Denver skyline haze

Hazy skies from wildfires resulted in another long day for travelers at Denver International Airport as hundreds of flights were delayed Tuesday, officials said.

In all, 500 flights were delayed at the airport on Tuesday, according to FlightAware. This comes after 638 flights were delayed at the airport Monday.

The flight delays were caused by reduced visibility caused by smoke and haze in the air, the airport said.

Because of the haze, the Federal Aviation Administration created a flight plan spacing out the number of planes landing in Denver, which meant fewer planes could land at the same time, said Alex Renteria, a spokeswoman for the airport.

Planes departing from were not impacted by the flight plan, Renteria said. 

Tuesday marks the 16th day in a row that Denver has been under an air quality alert as the area experiences a combination of regular pollution and wildfire smoke, according to the Colorado Department of Public Health and Environment.

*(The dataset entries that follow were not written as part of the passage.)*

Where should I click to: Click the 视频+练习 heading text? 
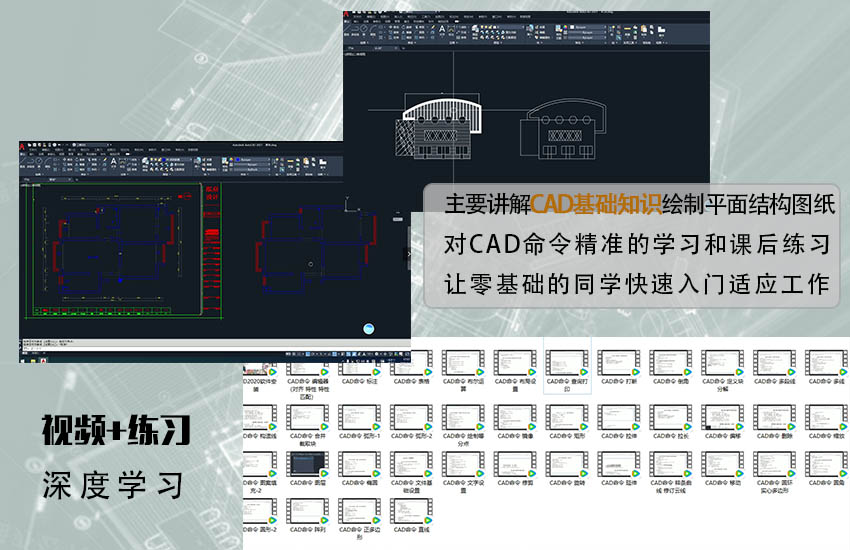click(116, 430)
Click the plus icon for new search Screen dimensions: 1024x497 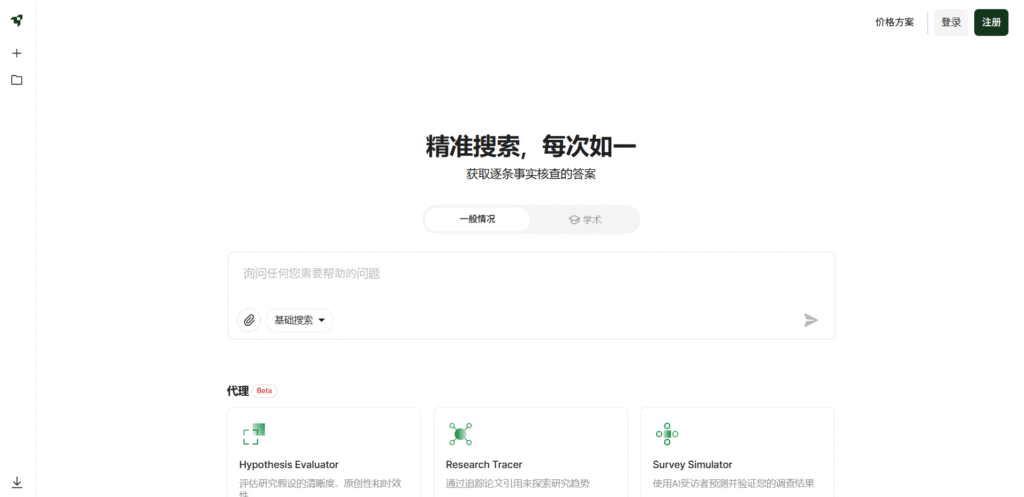pyautogui.click(x=17, y=53)
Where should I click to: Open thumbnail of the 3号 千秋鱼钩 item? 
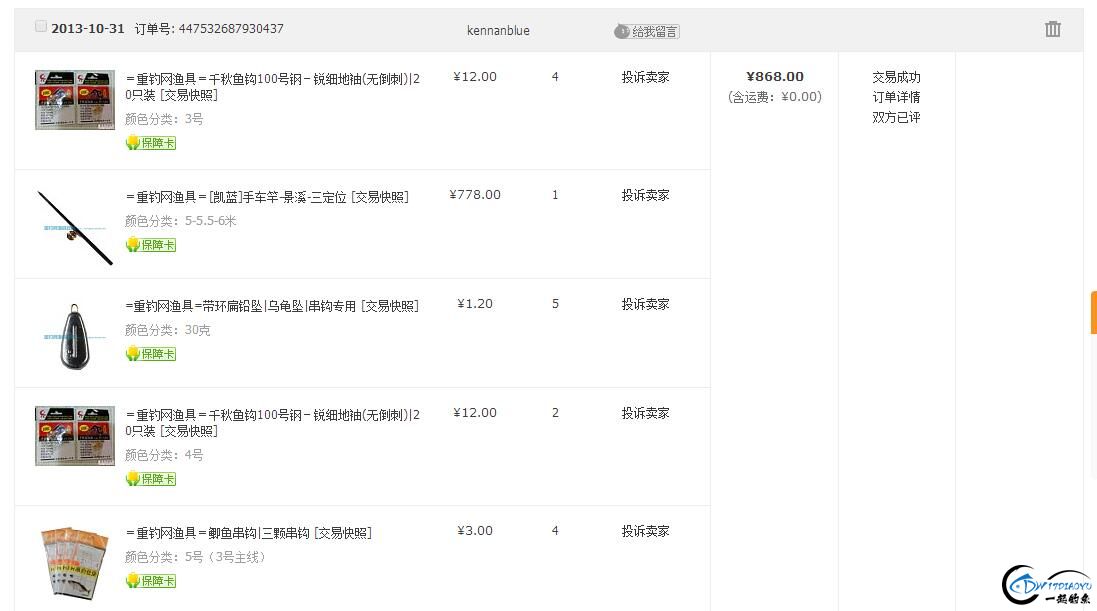click(75, 99)
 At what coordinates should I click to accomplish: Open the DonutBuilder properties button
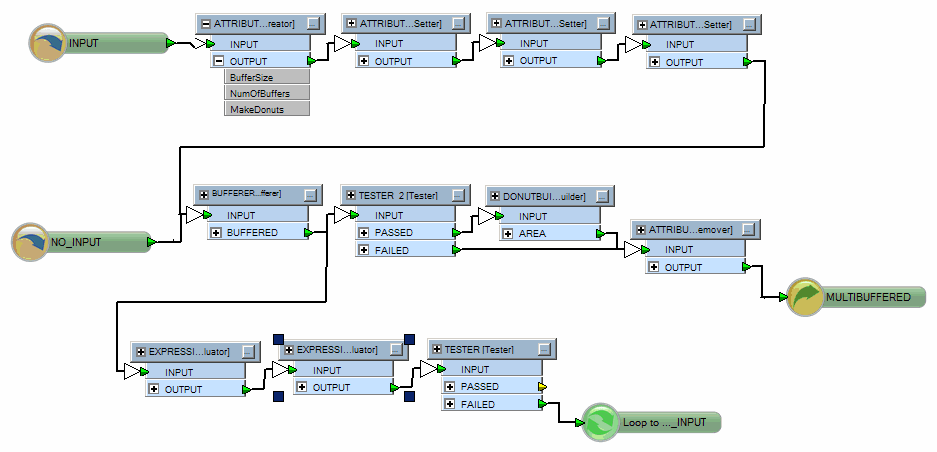tap(603, 196)
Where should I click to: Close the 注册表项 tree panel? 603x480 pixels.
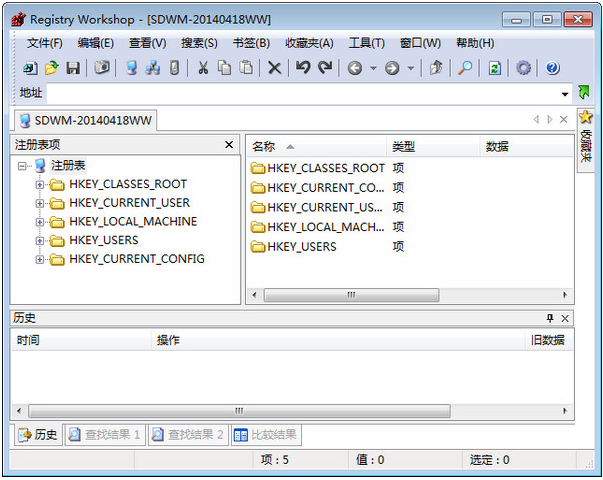point(229,145)
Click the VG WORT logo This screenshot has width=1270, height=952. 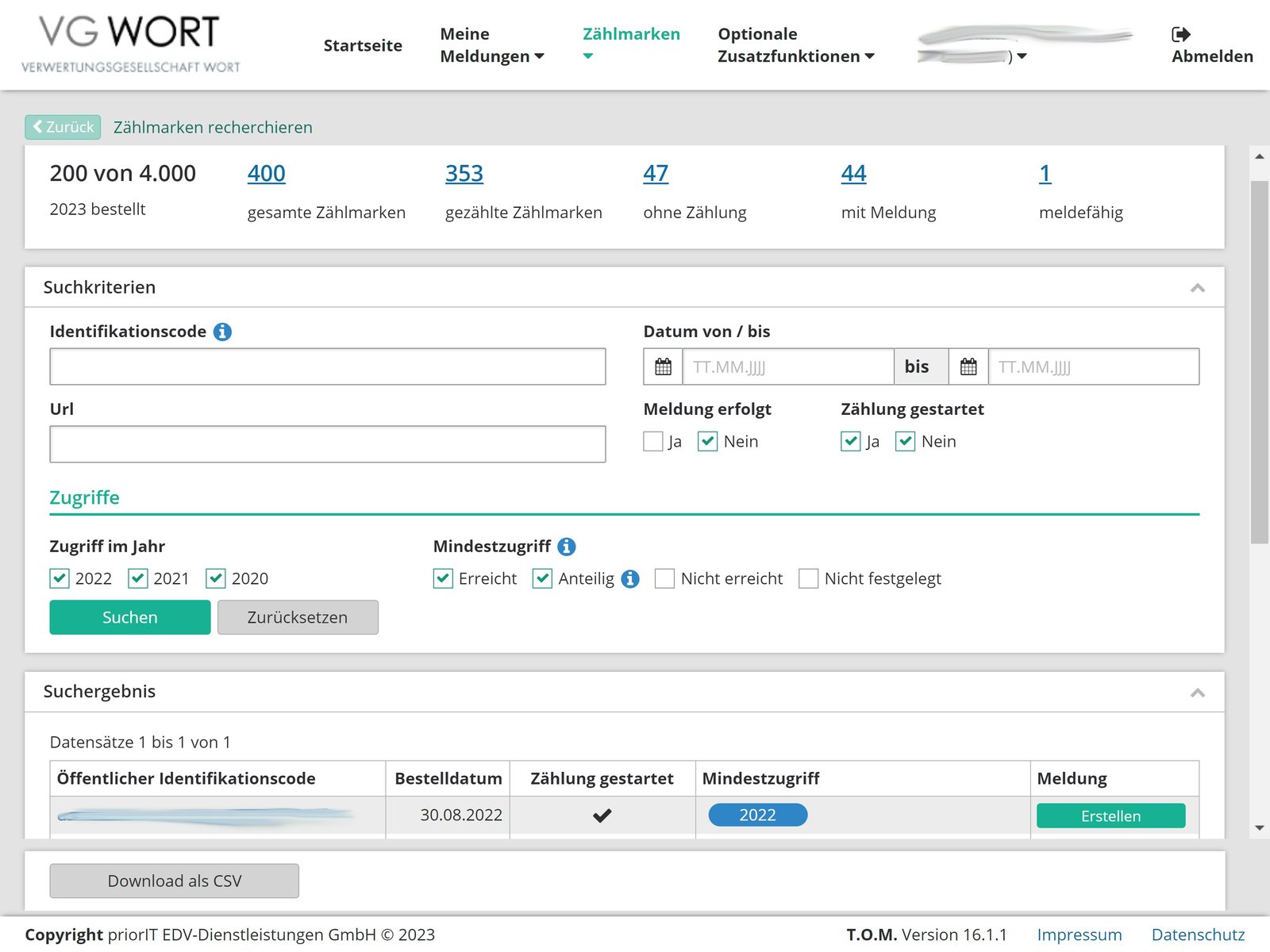tap(130, 44)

Moderate to heavy smoke was observed Tuesday morning near the Morgan Creek wildfire in Routt County. Colorado is also getting smoke from the Oregon Bootleg Fire, the nation’s largest active wildfire which had burned 364,000 as of Tuesday afternoon.

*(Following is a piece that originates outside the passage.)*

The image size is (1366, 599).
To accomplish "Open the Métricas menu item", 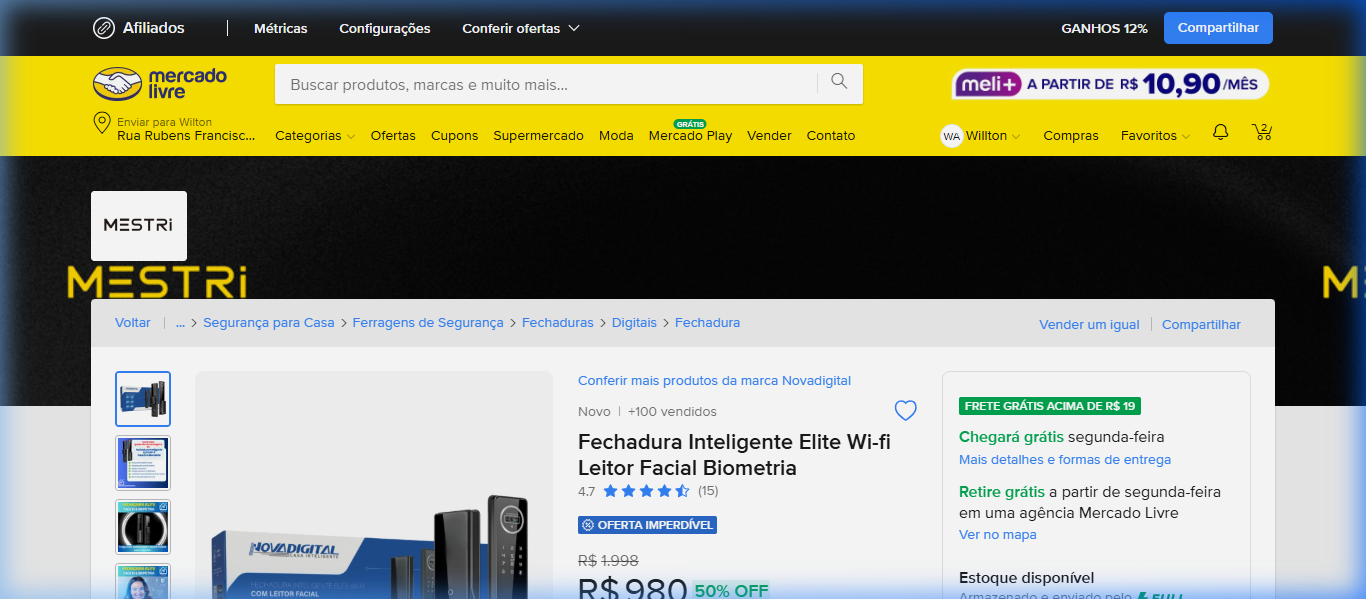I will point(280,28).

On Monday, Denver's air quality was similar to that of cities like Mexico City and Beijing, known for their smog, according to the National Center for Atmospheric Research.

Haze can be such an issue for flights because it lowers visibility for pilots trying to land, officials said.

“Cruising at low altitude, you decide that haze is a minor annoyance only. But climb higher and the ground may fade to a vague splotchy outline, even if you are flying hundreds of miles from the nearest cloud,” said Dan Namowitz with the Aircraft Owners and Pilots Association.

Namowitz said haze’s ceiling can be “upwards to 15,000 feet,” which is why it impacted flights landing, but not departing from Denver Monday and Tuesday.

Slight relief might be on the way, as the Department of Public Health and Environment expects the smoke from Colorado’s wildfires to begin to drain to lower elevations Wednesday. However, the smoke from Oregon’s wildfire isn’t going anywhere soon.